TASK REQUIREMENTS =>
Locate each line of the records below that contains the word "with" and copy those lines out.

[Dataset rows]

BEGIN

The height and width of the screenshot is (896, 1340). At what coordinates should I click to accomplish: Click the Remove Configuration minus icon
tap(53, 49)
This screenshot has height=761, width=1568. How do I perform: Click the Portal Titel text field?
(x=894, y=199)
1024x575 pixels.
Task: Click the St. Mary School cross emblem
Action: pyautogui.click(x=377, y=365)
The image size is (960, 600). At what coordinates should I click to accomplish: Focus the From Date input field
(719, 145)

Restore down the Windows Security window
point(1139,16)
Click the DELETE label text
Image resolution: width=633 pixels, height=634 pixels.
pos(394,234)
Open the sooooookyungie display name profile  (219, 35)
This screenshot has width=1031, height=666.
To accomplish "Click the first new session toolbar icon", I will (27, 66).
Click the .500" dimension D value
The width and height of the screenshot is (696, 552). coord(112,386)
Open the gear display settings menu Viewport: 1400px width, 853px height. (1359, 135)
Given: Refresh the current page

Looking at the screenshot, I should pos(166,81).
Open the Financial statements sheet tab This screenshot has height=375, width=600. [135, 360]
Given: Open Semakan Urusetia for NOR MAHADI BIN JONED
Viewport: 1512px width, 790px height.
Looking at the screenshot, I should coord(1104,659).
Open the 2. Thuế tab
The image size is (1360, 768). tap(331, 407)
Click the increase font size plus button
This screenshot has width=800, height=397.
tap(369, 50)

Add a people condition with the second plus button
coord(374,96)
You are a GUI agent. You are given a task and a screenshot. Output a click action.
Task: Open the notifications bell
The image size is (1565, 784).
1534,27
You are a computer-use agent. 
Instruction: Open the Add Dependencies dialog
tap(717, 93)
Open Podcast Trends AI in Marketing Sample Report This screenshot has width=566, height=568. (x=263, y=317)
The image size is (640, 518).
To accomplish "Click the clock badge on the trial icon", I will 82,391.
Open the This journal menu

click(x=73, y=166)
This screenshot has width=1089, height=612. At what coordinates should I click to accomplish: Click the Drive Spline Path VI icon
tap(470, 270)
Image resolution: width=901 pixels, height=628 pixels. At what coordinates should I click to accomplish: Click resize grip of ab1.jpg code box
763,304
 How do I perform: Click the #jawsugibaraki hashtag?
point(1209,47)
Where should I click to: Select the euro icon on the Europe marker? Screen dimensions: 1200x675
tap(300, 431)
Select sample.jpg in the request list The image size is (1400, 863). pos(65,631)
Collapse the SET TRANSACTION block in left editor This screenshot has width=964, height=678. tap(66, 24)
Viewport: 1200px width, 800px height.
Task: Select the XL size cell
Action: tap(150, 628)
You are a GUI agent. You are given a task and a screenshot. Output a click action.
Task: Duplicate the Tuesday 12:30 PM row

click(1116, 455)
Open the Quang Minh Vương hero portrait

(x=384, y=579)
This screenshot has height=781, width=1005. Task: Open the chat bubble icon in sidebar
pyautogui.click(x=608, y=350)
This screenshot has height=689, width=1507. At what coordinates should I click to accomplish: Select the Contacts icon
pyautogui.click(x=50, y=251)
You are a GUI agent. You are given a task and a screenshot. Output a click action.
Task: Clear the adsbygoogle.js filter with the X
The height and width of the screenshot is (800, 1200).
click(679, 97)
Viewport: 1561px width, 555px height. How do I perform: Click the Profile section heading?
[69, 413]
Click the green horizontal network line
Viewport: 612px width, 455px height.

END

EXERCISE OUTPUT =>
Add a people condition with the second plus button
Task: Clear the adsbygoogle.js filter with the X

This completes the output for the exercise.